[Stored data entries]
*****
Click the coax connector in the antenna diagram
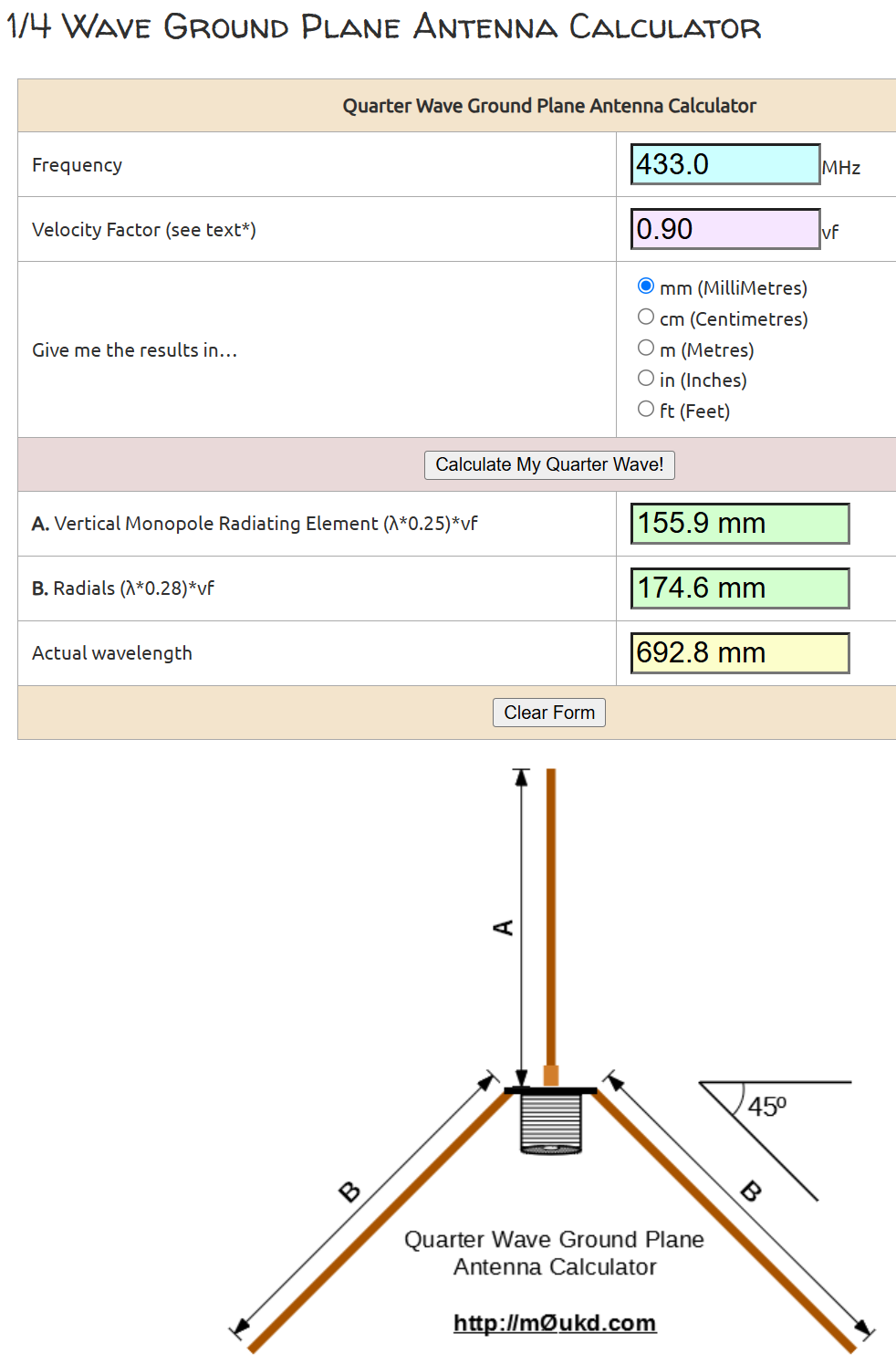896x1364 pixels. tap(551, 1123)
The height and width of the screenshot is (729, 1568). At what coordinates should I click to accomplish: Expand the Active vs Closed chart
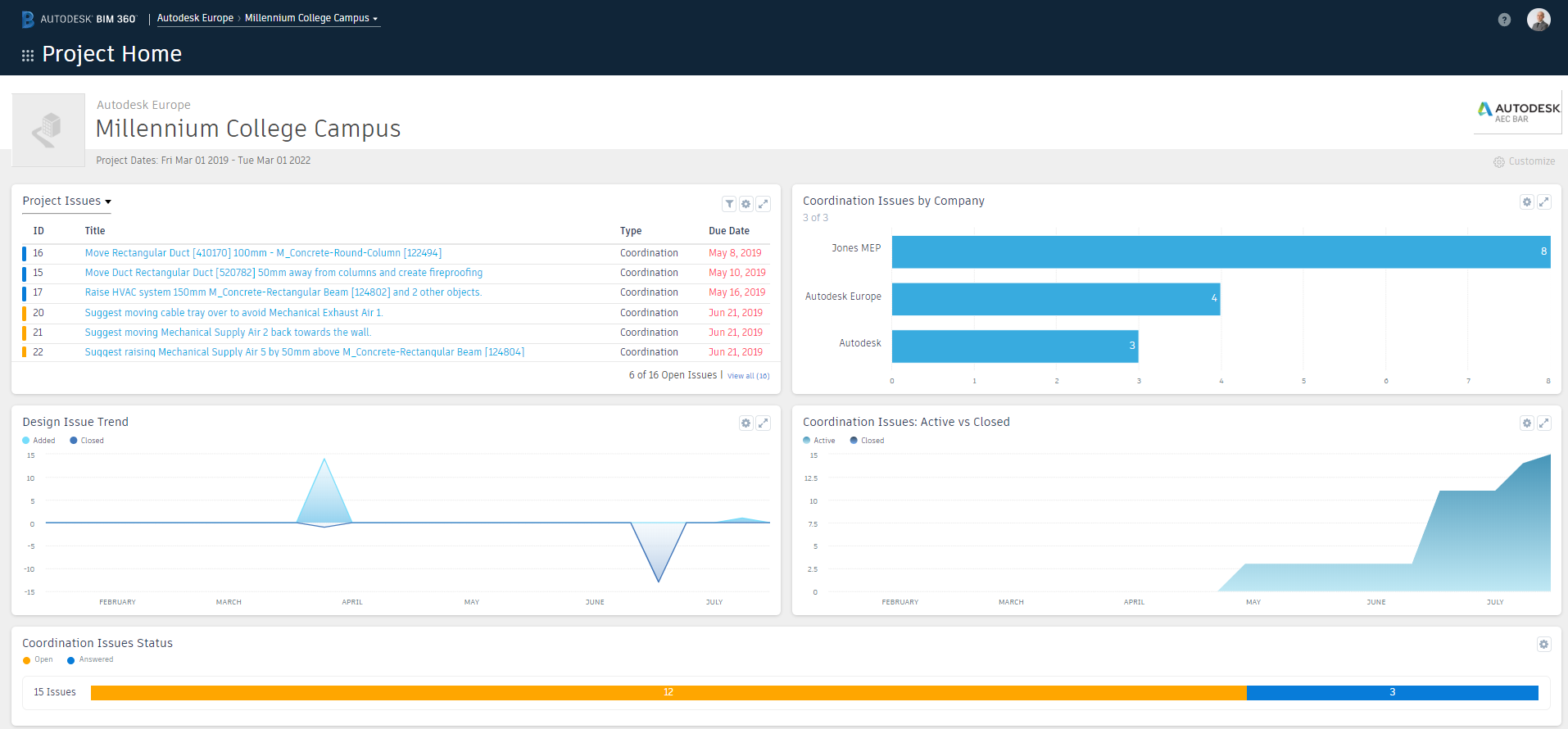tap(1543, 423)
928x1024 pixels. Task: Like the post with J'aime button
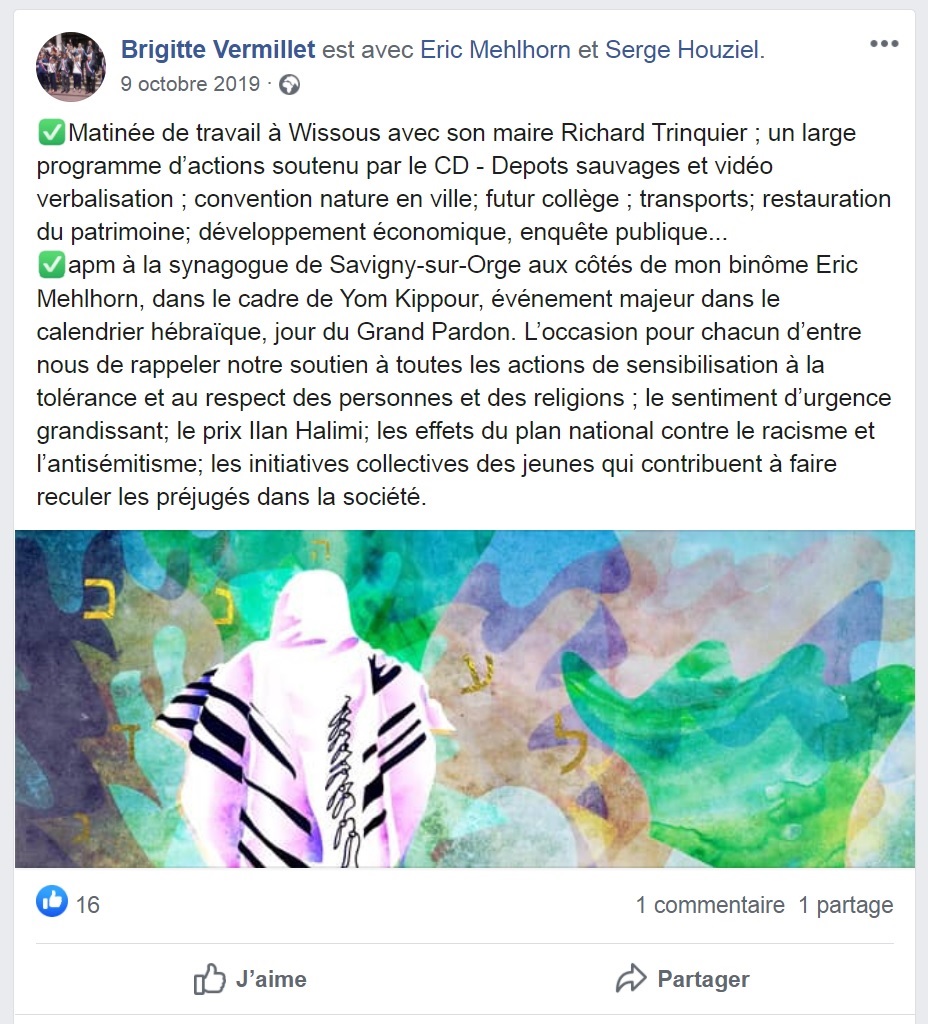(x=250, y=979)
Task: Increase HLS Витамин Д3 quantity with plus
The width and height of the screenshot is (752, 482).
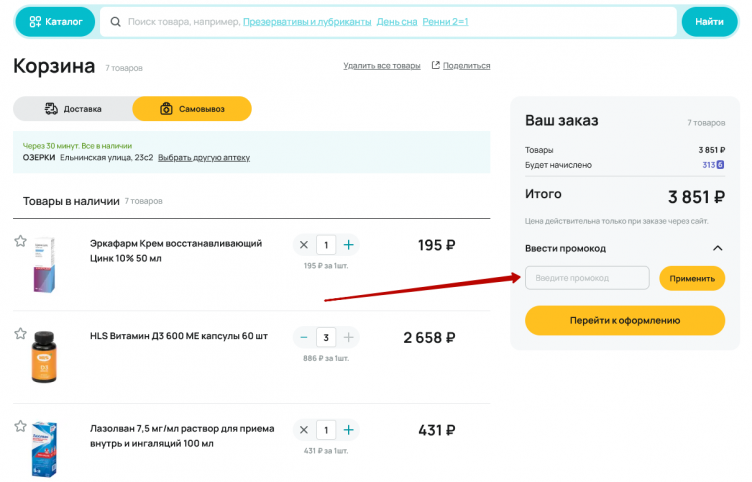Action: [348, 337]
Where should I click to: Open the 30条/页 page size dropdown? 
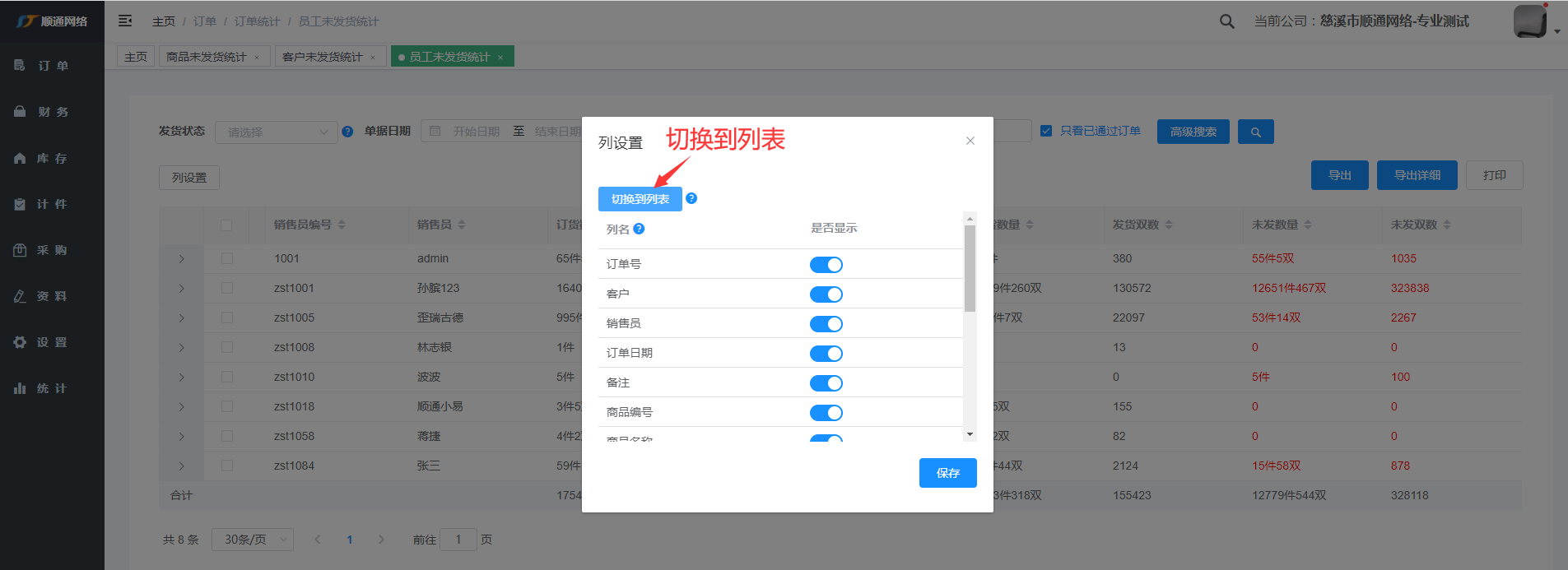coord(252,540)
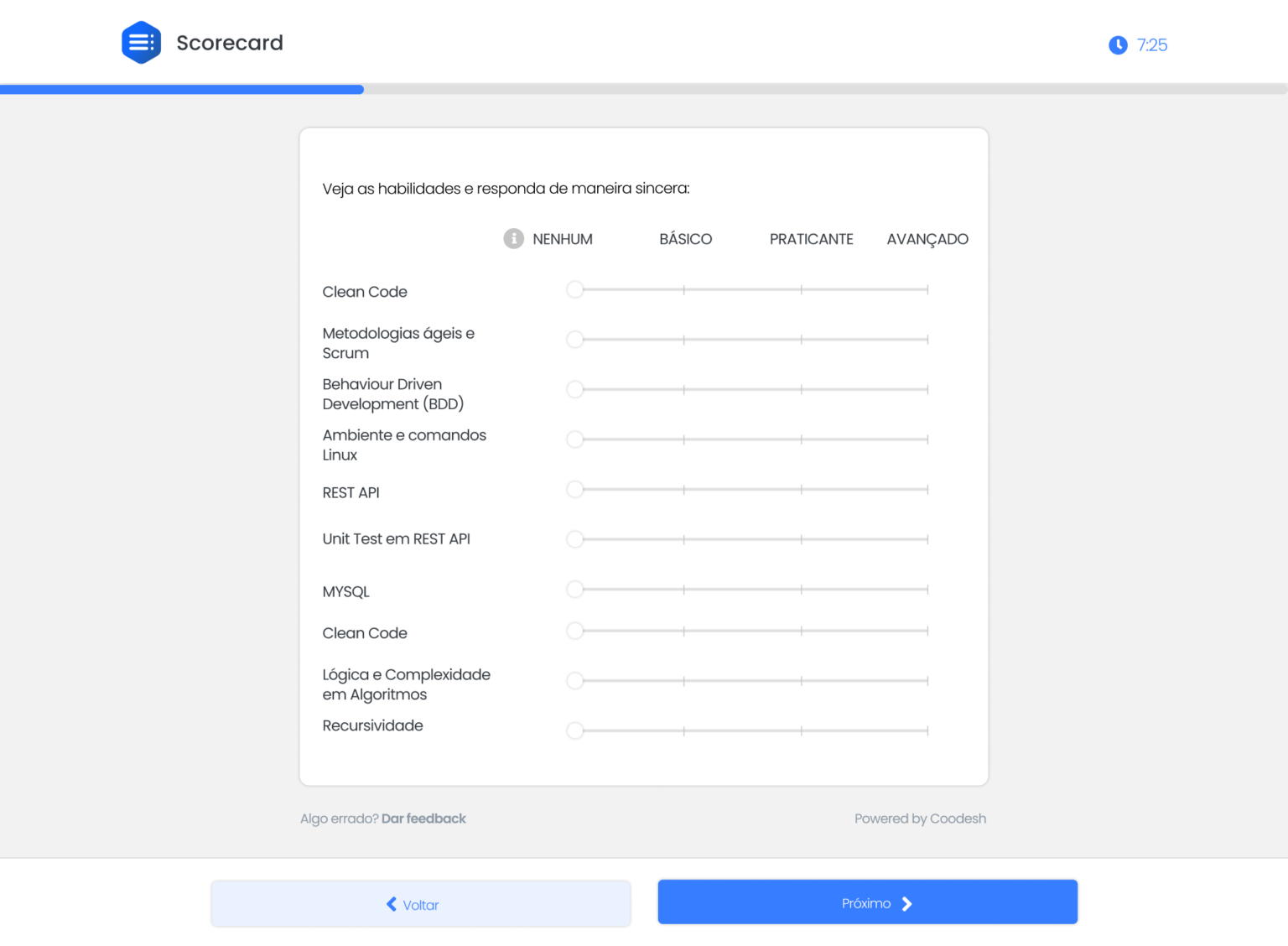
*****
WHAT IS EXPECTED:
Omit all pictures and repeat the rest of the records verbatim.

PROBLEM SOLUTION:
Click the coax connector in the antenna diagram
896x1364 pixels. tap(551, 1123)
The height and width of the screenshot is (729, 1568). At what coordinates should I click to accomplish: Expand the Active vs Closed chart
tap(1543, 423)
928x1024 pixels. Task: Like the post with J'aime button
(x=250, y=979)
Task: Increase HLS Витамин Д3 quantity with plus
The width and height of the screenshot is (752, 482).
Action: [348, 337]
Where should I click to: Open the 30条/页 page size dropdown? 
coord(252,540)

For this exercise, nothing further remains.